Appropriate use of technical devices

  There are two ways to produce kitsch in hyperfiction: either giving the aesthetical/technical mean no obvious meaning, or giving it a meaning which is too obvious. I will give two examples of an appropriate use of hyperfiction technology.

  A: There is one node (number 047) in Stuart Moulthrop's hyperfiction HEGIRASCOPE which starts with the words "This is the dream of remote control. In this dream you can press a button whenever you like and totally reconceive the world around you. Click, you are two hundred feet tall looking down on sleeping suburbia [...]" Having read approximately to this line, the node disappears, turns to a black screen with a single word in the middle &endash; click. Of course, this is a false link. Nothing happens; one has to go back to finish reading the dream. One should hurry in doing this, since the screen will change again and again. So, the reader not only does not get the promised feeling of remote controls, rather he feels as though he himself is being controlled remotely. This meaning of the link and the programmed time-effect complements, or to say more exactly, modifys the meaning of the letters. However, there is even more: browsing the black screen, the reader will encounter many hidden links. The occurrence of these links modifys the meaning once more and makes the technical device the major element of meaning.

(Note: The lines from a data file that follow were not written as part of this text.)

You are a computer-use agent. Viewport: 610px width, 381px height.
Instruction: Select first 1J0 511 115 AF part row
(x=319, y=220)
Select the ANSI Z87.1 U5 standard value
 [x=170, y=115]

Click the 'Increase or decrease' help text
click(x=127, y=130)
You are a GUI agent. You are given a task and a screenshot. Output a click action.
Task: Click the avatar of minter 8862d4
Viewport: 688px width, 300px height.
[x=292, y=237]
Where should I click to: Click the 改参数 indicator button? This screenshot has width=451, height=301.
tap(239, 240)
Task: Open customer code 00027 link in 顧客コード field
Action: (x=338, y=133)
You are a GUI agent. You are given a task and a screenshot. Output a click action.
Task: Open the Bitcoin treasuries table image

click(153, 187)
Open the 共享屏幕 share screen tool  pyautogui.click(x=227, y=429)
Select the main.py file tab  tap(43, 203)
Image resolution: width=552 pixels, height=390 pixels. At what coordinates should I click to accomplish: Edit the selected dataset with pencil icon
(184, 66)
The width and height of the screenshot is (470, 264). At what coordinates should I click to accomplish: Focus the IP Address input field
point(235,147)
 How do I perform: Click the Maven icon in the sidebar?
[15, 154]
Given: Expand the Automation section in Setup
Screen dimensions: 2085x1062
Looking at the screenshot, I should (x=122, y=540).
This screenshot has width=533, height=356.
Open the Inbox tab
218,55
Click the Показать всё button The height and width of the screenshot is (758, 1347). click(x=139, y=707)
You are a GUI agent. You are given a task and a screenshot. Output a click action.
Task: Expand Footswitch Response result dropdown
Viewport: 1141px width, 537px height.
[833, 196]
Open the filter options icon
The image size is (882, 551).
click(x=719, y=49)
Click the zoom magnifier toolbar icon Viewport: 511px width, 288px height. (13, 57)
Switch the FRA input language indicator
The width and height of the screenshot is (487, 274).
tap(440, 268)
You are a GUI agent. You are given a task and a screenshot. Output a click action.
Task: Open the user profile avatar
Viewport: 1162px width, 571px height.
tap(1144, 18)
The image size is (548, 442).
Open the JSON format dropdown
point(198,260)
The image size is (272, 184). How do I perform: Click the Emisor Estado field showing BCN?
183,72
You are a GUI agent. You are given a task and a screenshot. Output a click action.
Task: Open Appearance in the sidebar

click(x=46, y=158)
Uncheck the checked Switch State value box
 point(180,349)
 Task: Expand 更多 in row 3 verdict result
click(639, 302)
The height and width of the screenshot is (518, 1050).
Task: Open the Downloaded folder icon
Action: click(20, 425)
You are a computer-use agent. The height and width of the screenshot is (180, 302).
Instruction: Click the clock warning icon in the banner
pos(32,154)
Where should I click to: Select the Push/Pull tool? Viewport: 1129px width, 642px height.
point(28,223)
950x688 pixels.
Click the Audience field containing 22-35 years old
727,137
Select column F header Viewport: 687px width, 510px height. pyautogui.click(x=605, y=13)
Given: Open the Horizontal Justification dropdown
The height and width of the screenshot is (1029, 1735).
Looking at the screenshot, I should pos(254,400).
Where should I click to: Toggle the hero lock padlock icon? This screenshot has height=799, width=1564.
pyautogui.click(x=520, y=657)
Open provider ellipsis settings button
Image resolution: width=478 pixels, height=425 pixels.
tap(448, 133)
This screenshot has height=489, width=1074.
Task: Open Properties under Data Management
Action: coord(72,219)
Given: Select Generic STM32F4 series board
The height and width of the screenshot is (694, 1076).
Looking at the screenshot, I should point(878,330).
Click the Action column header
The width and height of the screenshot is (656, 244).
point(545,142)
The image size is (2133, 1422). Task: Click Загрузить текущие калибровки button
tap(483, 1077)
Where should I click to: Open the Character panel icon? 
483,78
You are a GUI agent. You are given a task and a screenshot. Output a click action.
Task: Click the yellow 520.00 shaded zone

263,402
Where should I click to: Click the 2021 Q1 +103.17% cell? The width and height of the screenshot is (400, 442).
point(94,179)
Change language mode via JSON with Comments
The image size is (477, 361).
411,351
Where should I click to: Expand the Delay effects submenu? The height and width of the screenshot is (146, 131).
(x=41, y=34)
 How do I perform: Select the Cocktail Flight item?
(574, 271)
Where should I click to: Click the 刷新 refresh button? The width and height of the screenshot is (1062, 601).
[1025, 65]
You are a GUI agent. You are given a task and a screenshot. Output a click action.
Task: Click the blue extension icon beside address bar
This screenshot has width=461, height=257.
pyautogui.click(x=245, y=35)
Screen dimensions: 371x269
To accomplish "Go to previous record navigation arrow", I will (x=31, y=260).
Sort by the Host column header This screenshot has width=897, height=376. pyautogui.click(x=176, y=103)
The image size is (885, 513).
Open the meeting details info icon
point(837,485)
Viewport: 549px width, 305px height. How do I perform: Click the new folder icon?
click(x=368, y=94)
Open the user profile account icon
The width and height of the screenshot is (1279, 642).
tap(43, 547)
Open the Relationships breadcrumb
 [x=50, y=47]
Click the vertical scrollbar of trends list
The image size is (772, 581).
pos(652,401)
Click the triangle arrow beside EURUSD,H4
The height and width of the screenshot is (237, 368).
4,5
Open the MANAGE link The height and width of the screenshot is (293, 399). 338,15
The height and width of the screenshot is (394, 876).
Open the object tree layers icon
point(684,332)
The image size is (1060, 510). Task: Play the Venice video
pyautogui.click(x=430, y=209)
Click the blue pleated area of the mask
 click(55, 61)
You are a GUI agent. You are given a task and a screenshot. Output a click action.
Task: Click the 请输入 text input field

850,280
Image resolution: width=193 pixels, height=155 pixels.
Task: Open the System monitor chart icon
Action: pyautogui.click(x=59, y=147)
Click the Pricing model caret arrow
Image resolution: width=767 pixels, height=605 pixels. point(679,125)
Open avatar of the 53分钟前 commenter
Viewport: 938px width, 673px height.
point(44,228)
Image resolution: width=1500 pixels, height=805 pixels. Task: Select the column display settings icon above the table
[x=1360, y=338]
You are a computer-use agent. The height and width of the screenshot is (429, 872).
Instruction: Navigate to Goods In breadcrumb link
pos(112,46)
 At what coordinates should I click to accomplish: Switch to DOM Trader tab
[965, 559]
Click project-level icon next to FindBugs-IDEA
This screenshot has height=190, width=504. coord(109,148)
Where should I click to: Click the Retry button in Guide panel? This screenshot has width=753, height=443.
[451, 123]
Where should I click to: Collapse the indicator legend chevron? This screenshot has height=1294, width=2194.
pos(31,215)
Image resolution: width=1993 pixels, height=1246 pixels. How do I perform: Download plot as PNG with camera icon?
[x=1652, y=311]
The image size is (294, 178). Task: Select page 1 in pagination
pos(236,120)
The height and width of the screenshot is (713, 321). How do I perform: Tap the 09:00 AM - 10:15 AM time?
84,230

  B: An second example from one of the prizewinners of the 1998 German hyperfiction-competion is the following: In Jürgen Daiber's and Jochen Metzger's TROST DER BILDER a man cut his artery and is watching his blood forming a pool on the carpet. The round image circling in the background of text is taken to be the pool of blood. When the phone rings, the man decides that if it rings ten times more he will answer it, finish the conversation quickly, and then call the emergency. It does. But the call is not what he expected, nobody really cares for him. It's the pizza service having realized that the man had ordered pizza nine times they are offering the tenth pizza for free. As the reader realizes this turn of events, the round image has turned to a small one at the bottom of the text. It is a pizza, and it is set now behind the last word like a huge dot.

Discussion

  These are some thoughts in approaching a poetics of hyperfiction from an academic perspective. At the workshop I would like to discuss - if the listed criterias meet the demands - what further questions should be asked - if kitsch in hyperfiction is to be defined in the way I did - how the manner of writing and reading hyperfiction affects the reviewing of it.  

References

  (1) Espen J. Aarseth: Cybertext. Perspectives on Ergodic Literature, Johns Hopkins University Press, Baltimore and London 1997, p. 79: "It is dangerous to construct general theories about hyperliterature. Instead we must look at each system as a potentially different technical medium, with aesthetically distinct consequences."

(2) Ludwig Giesz: Phänomenologie des Kitsches, München 1960.